Personal information
- Full name: Richard West
- Born: 8 April 1916 Berkhamsted, Hertfordshire, England
- Died: 18 June 1983 (aged 67) Dry Sandford, Berkshire, England
- Batting: Right-handed
- Bowling: Right-arm fast-medium

Domestic team information
- 1936–1937: Oxford University

Career statistics
| Competition | First-class |
| Matches | 8 |
| Runs scored | 43 |
| Batting average | 4.30 |
| 100s/50s | –/– |
| Top score | 18 |
| Balls bowled | 1,480 |
| Wickets | 28 |
| Bowling average | 24.60 |
| 5 wickets in innings | 1 |
| 10 wickets in match | – |
| Best bowling | 5/74 |
| Catches/stumpings | 5/– |
- Source: Cricinfo, 7 June 2020

= Richard West (cricketer, born 1916) =

English cricketer

Richard West (8 April 1916 – 18 June 1983) was an English first-class cricketer.

West was born in April 1916 at Berkhamsted, Hertfordshire.
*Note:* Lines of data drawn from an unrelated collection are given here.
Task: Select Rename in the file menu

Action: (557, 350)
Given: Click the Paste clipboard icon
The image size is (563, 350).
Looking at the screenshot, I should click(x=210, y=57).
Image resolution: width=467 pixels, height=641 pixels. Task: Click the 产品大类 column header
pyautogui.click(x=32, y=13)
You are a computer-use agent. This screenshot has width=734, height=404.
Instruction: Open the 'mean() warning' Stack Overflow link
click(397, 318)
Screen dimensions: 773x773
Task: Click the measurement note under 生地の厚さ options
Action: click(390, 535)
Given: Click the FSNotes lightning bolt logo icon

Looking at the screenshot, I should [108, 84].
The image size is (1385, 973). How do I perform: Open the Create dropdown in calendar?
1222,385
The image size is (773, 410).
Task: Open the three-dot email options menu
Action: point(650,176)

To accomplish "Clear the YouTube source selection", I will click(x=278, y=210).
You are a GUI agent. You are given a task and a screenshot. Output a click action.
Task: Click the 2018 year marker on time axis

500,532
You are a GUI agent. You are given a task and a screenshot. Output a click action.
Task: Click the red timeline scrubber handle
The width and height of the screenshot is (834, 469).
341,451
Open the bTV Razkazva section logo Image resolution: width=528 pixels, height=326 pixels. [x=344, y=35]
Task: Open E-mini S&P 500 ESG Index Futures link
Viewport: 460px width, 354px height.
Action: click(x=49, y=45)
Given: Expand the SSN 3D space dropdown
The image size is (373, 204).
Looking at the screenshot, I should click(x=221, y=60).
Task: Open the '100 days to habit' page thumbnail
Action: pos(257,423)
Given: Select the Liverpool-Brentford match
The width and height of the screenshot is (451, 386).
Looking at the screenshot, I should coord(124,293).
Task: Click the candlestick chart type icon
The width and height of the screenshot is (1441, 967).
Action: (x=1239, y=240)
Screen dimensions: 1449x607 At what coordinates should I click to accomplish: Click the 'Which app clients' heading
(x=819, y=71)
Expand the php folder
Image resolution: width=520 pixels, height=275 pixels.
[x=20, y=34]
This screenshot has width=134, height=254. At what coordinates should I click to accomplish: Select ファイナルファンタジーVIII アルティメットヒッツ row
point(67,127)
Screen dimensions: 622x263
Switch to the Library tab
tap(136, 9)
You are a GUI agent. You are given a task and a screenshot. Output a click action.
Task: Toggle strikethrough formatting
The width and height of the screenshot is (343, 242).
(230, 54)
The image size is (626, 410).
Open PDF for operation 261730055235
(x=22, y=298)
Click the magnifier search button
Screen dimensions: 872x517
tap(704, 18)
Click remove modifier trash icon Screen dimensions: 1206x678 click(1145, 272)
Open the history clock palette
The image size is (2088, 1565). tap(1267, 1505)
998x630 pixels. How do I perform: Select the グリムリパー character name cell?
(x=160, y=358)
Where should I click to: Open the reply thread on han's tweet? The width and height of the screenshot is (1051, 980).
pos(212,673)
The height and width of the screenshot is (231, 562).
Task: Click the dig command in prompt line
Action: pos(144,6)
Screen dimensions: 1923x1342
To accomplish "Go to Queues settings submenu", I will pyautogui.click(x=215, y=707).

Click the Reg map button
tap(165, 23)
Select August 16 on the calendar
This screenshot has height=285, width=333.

He was educated at Rugby School, before going up to Brasenose College, Oxford. While studying at Oxford, he played first-class cricket for Oxford University in 1936 and 1937, making eight appearances. Playing as a right-arm fast-medium bowler, he took 28 wickets at an average of 24.60. He took one five wicket haul, with figures of 5 for 74 against the British Army cricket team in 1937. A tailend batsman, he scored 43 runs with a high score of 18. In addition to playing first-class cricket for Oxford, West trialled for Surrey in 1935, but was unable to secure a place in their first team. He died in June 1983 at Dry Sandford, Berkshire.